Restrições aos alimentos

O governo japonês disse que, após a constatação de que peixes foram contaminados pela água, está avaliando a possibilidade de impor restrições pela primeira vez desde o acidente. A Índia foi o primeiro país a vetar importações de alimentos de qualquer região do Japão.

Até agora, o Japão não havia estabelecido um máximo legal de iodo para a pesca, já que a Agência de Segurança Nuclear considerava difícil que os pescados acumulassem radioatividade, mas na atual situação o governo planeja determinar limites semelhantes aos decretados para o caso das verduras.

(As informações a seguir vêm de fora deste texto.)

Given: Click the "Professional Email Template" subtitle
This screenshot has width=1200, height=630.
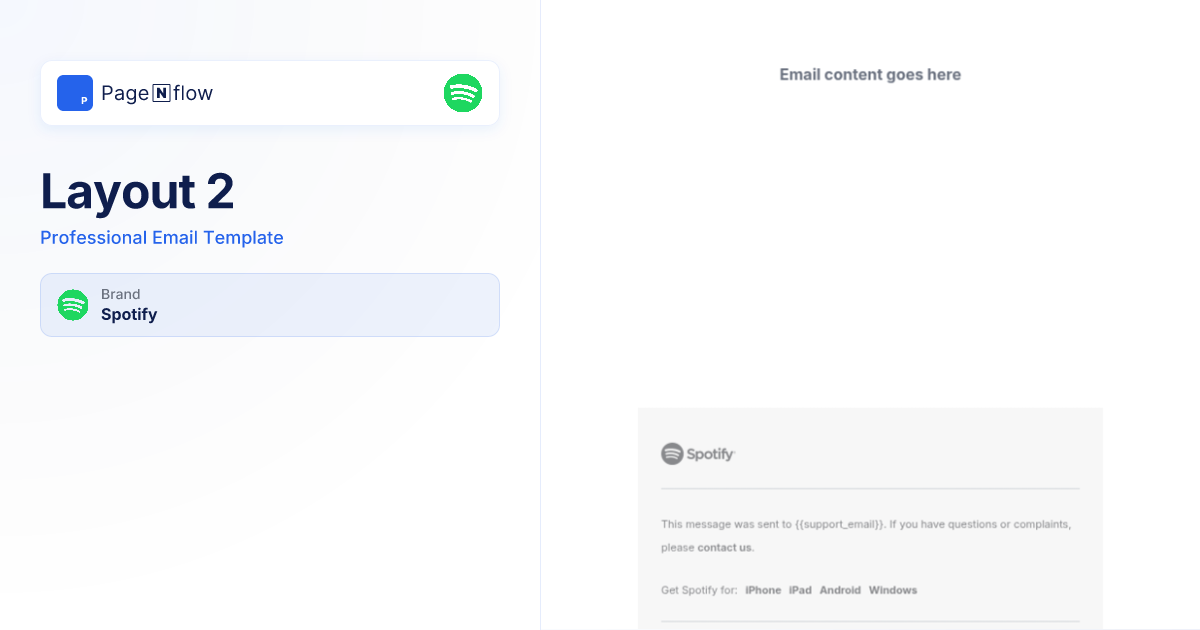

Na mesma região de Ibaraki, outro peixe mostrou uma contaminação de 526 becquerels de césio radioativo, acima do limite legal de 500 becquerels, o que levou a cooperativa local de pescadores a proibir a captura desta espécie, informou a agência local "Kyodo".

Em meio à preocupação pelo impacto da contaminação na indústria pesqueira da área, o ministro da Agricultura e Pesca, Michihiko Kano, assegurou que o governo intensificará as inspeções para verificar a segurança dos produtos.

Indenizações

Nesta terça-feira (5), a Tepco ofereceu indenizações a título de consolo a dez cidades vizinhas, cujos residentes se viram obrigados a abandonar seus domicílios. Mas, a exemplo da fúria crescente do público em relação à empresa proprietária da usina, as municipalidades estão rejeitando a doação de 20 milhões de ienes (US$ 237 mil).

Uma porta-voz da cidade de Namie declarou que a oferta da Tepco foi rejeitada, o que permite que a municipalidade e a população possam criticar livremente a sociedade.